=== What this task involves ===
Return every record verbatim, omitting all pictures.

□ □ □

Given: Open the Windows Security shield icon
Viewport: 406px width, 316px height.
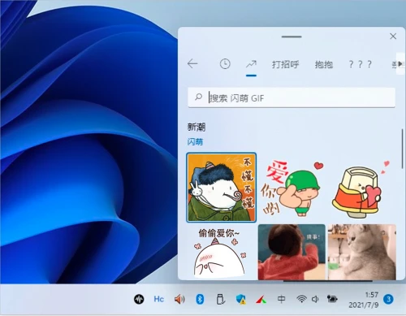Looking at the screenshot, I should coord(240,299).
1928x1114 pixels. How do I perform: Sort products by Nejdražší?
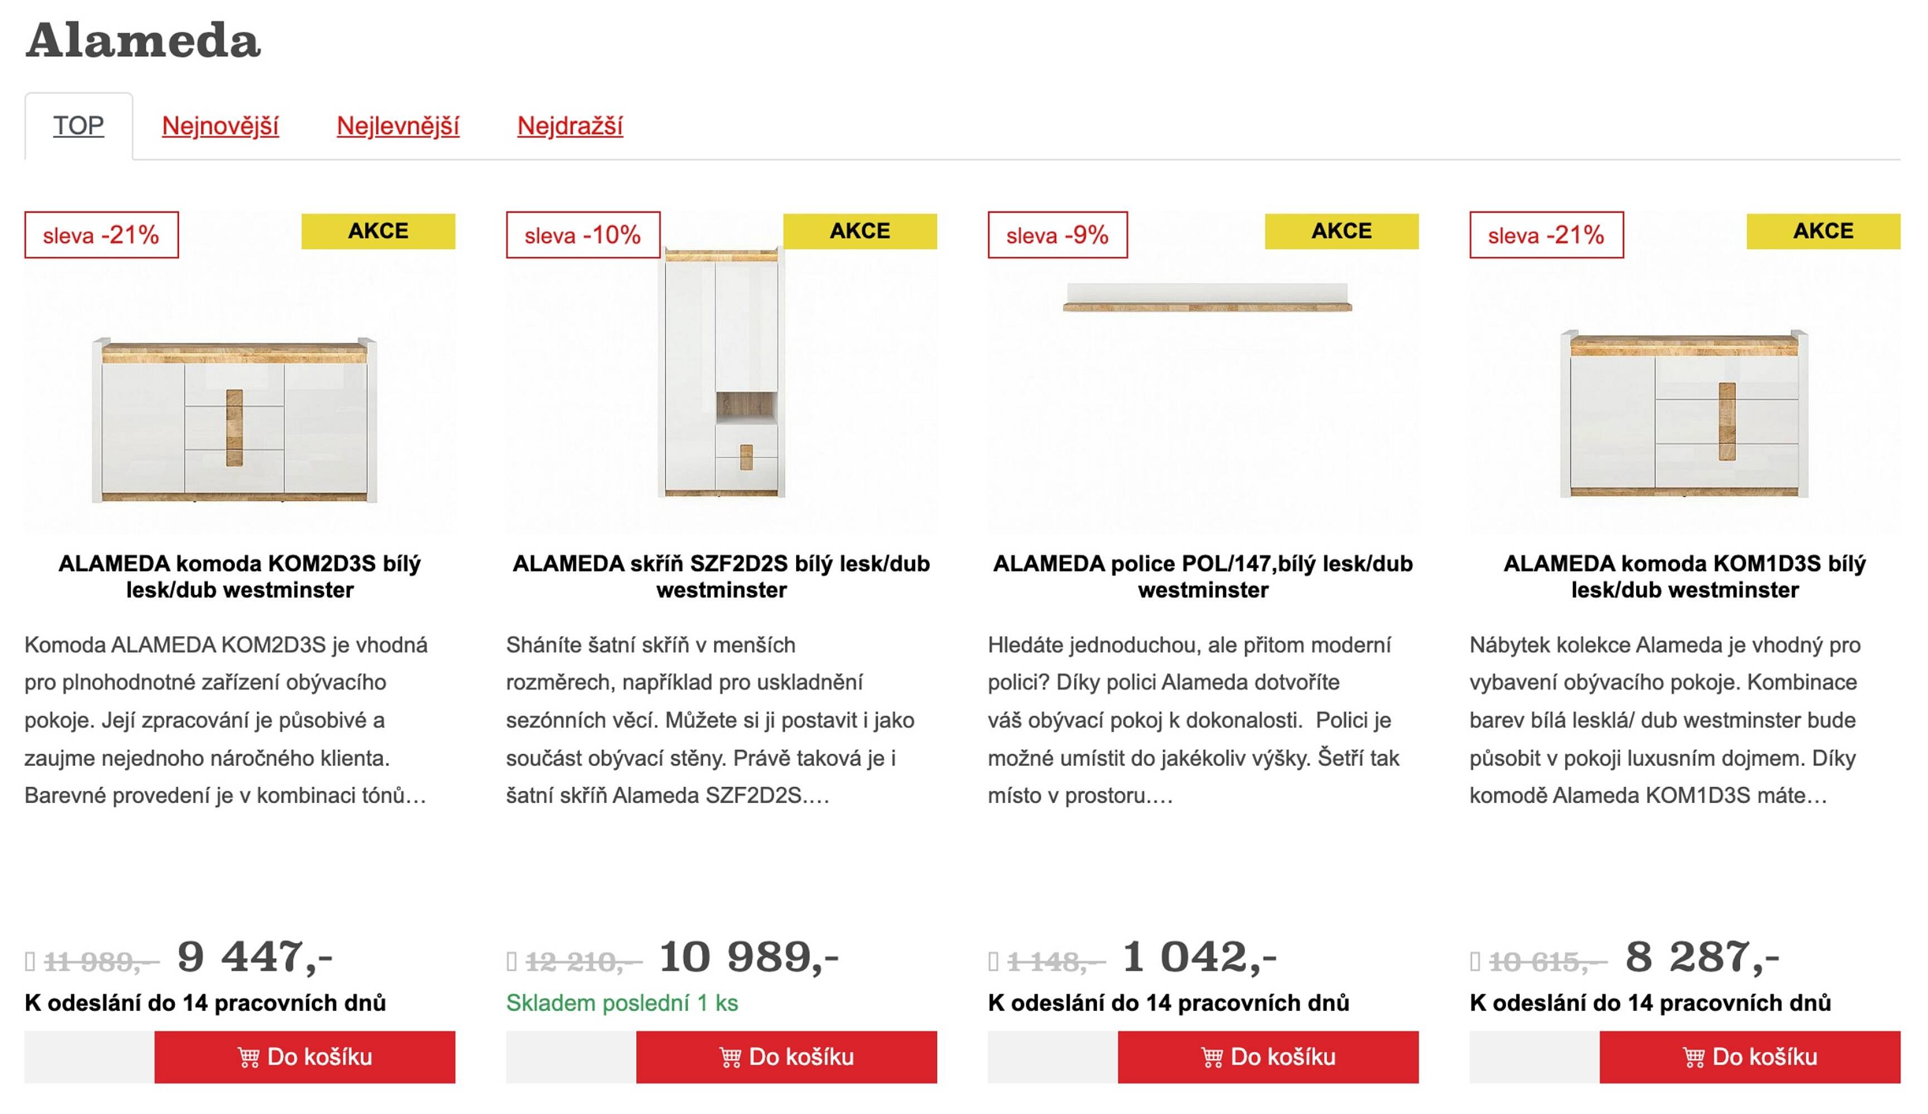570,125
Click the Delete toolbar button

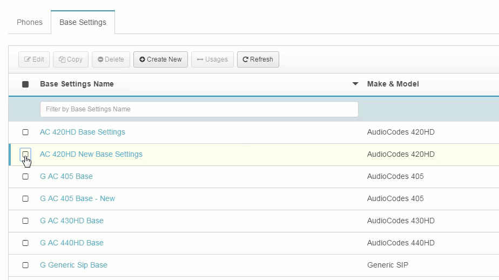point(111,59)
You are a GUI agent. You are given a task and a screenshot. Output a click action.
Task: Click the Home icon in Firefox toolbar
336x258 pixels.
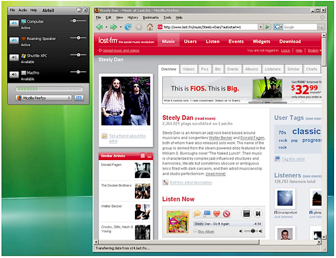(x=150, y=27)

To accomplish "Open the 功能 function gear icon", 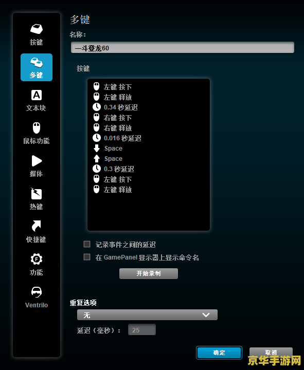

□ □ □

=== Response area ===
Given: Open the Windows Security shield icon
Viewport: 406px width, 316px height.
Looking at the screenshot, I should coord(240,299).
1928x1114 pixels. How do I perform: Sort products by Nejdražší?
570,125
Click the Delete toolbar button

point(111,59)
You are a GUI agent. You are given a task and a screenshot. Output a click action.
Task: Click the Home icon in Firefox toolbar
336x258 pixels.
(x=150, y=27)

To accomplish "Open the 功能 function gear icon", 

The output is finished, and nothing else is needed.